We could further improve this model by determining the optimal MRI sequences for acquiring the dual-contrast MRI data. We also recommend using the same MRI sequence parameters to acquire each set of the dual-contrast MRI data (for the training patients as well as the target patient); then the MRI intensities of different patients would be more consistent, which would further improve the pCT accuracy. Note that different anatomical locations (e.g., lung or head and neck) from the pelvic region used in this study could possibly require different optimal MRI sequences for the MRI acquisition, therefore extending the method into different anatomical sites is warranted.
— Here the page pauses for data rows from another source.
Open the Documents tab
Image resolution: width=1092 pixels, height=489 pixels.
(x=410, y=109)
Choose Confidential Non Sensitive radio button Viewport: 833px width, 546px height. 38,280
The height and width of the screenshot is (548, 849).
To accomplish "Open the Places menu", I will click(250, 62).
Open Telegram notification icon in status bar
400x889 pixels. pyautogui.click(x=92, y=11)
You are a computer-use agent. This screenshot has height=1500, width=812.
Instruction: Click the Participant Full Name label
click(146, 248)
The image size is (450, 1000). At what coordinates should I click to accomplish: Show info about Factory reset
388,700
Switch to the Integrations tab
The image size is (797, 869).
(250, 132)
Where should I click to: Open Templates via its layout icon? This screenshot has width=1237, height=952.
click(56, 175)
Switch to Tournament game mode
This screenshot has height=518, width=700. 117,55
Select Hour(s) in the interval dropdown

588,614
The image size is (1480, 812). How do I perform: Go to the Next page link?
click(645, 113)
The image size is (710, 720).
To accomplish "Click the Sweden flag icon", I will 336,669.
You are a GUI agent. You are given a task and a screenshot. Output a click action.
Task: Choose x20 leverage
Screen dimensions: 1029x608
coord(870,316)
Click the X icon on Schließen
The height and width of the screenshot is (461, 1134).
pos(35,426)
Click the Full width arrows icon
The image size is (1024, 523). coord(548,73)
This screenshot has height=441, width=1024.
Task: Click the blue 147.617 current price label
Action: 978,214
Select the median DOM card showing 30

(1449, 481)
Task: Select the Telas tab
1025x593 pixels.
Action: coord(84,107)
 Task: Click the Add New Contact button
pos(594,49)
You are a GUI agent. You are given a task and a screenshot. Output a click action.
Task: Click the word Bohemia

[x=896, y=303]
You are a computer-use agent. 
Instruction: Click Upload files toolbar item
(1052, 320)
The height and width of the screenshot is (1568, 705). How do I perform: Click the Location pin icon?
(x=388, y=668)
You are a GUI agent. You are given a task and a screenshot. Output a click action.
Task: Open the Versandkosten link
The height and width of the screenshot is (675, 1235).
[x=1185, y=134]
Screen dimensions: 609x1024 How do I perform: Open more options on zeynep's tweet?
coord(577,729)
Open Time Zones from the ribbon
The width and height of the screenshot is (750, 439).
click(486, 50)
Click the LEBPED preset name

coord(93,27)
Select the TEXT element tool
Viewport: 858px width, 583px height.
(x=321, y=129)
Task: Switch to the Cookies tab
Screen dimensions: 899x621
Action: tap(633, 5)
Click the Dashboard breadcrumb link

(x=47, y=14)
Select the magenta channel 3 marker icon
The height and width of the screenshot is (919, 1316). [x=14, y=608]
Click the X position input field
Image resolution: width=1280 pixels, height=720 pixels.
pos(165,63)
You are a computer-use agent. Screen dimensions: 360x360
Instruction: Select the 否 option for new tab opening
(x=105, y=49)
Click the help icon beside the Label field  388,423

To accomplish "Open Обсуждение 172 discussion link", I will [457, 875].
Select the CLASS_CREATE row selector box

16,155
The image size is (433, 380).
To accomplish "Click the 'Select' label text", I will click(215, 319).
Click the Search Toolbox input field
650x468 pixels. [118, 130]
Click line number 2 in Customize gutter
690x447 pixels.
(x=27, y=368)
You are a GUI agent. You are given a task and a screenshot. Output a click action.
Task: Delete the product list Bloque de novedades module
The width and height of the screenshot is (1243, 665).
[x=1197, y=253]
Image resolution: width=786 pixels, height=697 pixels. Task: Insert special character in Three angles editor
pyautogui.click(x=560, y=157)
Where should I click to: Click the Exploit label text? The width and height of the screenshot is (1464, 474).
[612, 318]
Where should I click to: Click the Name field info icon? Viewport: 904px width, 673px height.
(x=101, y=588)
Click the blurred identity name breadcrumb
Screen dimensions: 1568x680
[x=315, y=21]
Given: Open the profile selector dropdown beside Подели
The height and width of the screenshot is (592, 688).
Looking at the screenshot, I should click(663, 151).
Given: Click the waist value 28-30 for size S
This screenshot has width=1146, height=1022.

In conclusion, we have developed a voxel-based method that uses two different MR sequence sets (dual-contrast MRI) to create pseudo-CT images, where after deformable image registration and MRI intensity normalizations a regression analysis is used to determine the two-variable high-degree polynomial function for each segmented region. Using pelvic data from six patients, the HU values and dose distributions from the pseudo-CT are in close agreements with those from the reference-CT. Therefore, the pseudo-CT generation using a multi-variable polynomial prediction model with deformable image registration, anatomical segmentation and MRI intensity normalizations shows promising results for MRI-only radiation treatment planning. Our proposed polynomial method is easy to extend to more MRI sequences and saves computer storage. In addition, its accuracy can be further improved in the future by optimizing sequence parameters of the dual-contrast MRI or by using MRI data with more than two different sequences.